There are many types of visualizations you can explore with ggplot. Sometimes the most difficult part is choosing the type of graph and designing a layout that will best communicate your thoughts. A great place to find inspiration is by looking at visualizations from other sources.
For instance, let’s take an example from Neil Paine. Neil is a writer for Five Thirty Eight, a leader in “data journalism” for sports and politics. Many organizations like these have separate teams of visualization experts who work on designing and coding graphics for popular articles.
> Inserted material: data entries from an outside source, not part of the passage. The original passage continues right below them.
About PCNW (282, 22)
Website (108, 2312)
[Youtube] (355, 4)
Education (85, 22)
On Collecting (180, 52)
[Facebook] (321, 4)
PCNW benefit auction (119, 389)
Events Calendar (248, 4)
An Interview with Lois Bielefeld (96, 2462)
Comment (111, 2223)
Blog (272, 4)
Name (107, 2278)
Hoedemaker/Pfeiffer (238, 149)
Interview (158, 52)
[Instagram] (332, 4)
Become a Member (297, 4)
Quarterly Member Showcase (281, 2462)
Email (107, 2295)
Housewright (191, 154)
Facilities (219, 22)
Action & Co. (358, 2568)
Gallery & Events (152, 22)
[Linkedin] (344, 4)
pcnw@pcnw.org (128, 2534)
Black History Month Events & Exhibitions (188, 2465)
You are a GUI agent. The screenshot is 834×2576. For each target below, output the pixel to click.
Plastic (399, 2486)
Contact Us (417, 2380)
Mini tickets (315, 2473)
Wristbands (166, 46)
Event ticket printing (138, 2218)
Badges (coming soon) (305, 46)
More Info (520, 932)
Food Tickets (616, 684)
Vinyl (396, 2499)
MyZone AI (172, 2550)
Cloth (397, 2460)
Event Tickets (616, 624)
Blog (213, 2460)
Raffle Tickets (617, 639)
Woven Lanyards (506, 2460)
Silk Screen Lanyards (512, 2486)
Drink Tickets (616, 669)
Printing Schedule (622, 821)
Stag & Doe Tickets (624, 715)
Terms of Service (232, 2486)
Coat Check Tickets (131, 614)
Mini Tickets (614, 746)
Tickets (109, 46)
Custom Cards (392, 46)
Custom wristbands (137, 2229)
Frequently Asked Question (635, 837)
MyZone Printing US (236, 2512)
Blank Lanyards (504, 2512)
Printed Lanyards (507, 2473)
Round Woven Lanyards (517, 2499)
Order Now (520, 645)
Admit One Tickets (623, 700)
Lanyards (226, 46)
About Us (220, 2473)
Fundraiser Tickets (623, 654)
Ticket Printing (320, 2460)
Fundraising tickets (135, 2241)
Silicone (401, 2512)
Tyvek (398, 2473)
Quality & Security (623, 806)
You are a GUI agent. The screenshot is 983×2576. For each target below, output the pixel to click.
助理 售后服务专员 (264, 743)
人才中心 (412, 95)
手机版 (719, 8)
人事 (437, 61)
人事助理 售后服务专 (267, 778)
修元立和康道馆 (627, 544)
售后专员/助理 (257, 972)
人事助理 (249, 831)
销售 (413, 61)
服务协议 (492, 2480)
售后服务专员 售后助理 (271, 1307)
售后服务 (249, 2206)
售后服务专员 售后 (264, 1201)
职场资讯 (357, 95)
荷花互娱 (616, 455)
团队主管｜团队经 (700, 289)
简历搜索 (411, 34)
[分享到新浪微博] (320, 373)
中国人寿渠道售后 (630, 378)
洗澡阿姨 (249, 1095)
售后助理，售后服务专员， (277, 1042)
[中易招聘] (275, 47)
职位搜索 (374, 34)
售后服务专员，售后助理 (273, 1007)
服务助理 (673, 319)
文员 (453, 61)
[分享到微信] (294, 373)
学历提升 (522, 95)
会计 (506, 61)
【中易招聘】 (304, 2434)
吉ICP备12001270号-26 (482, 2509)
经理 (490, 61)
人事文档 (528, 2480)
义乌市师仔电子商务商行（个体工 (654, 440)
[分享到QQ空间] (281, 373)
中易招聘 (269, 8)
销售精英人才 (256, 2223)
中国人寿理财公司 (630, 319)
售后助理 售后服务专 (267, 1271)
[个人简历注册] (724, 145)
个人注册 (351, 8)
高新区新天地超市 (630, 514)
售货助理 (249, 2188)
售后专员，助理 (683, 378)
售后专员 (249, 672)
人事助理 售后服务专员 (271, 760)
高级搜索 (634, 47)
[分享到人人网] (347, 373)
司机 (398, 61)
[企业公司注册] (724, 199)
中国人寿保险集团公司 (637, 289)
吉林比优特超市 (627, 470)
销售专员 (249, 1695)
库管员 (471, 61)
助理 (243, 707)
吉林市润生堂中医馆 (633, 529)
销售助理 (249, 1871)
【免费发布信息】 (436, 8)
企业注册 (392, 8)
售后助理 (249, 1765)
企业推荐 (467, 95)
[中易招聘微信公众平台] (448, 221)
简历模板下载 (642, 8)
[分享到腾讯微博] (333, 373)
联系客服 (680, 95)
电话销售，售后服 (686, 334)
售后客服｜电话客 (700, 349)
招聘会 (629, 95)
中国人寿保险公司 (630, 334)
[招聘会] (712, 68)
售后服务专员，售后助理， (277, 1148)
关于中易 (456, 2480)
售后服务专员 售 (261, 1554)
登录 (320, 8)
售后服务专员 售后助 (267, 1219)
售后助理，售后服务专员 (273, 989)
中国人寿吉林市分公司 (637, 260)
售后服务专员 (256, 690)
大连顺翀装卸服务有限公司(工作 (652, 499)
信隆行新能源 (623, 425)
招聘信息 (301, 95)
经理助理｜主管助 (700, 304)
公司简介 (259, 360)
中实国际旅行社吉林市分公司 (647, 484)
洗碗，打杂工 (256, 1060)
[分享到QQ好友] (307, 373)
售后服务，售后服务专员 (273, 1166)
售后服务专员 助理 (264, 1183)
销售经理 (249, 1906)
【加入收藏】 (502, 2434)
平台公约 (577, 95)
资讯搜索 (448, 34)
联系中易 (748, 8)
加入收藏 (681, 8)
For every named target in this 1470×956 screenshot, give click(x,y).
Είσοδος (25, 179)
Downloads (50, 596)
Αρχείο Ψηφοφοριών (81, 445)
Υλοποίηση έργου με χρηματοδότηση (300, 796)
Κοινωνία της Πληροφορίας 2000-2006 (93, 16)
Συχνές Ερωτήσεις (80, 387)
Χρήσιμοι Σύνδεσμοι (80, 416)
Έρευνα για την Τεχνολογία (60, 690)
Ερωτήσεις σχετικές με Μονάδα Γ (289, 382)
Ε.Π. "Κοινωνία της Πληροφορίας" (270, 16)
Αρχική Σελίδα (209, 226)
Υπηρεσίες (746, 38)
Let’s try to recreate one of Neil’s graphics from his article on the top fight songs of college teams. Start by reading Neil’s original article. Then, download the data file used to make this article from here, and save it to your “data” folder.
The data contains information on fight songs from all schools in the
ACC, the Big Ten, the Big 12, Pac-12, and SEC, plus Notre Dame. Start by
inspecting the structure of the dataset using the str()
function. It is important to identify the “type of each variable as you
create graphics. In this case, the two variables that we will be using
as the x and the y axis, the duration and bpm, are already identified as
integer variables.
## 'data.frame': 65 obs. of 23 variables:
## $ school : chr "Notre Dame" "Baylor" "Iowa State" "Kansas" ...
## $ conference : chr "Independent" "Big 12" "Big 12" "Big 12" ...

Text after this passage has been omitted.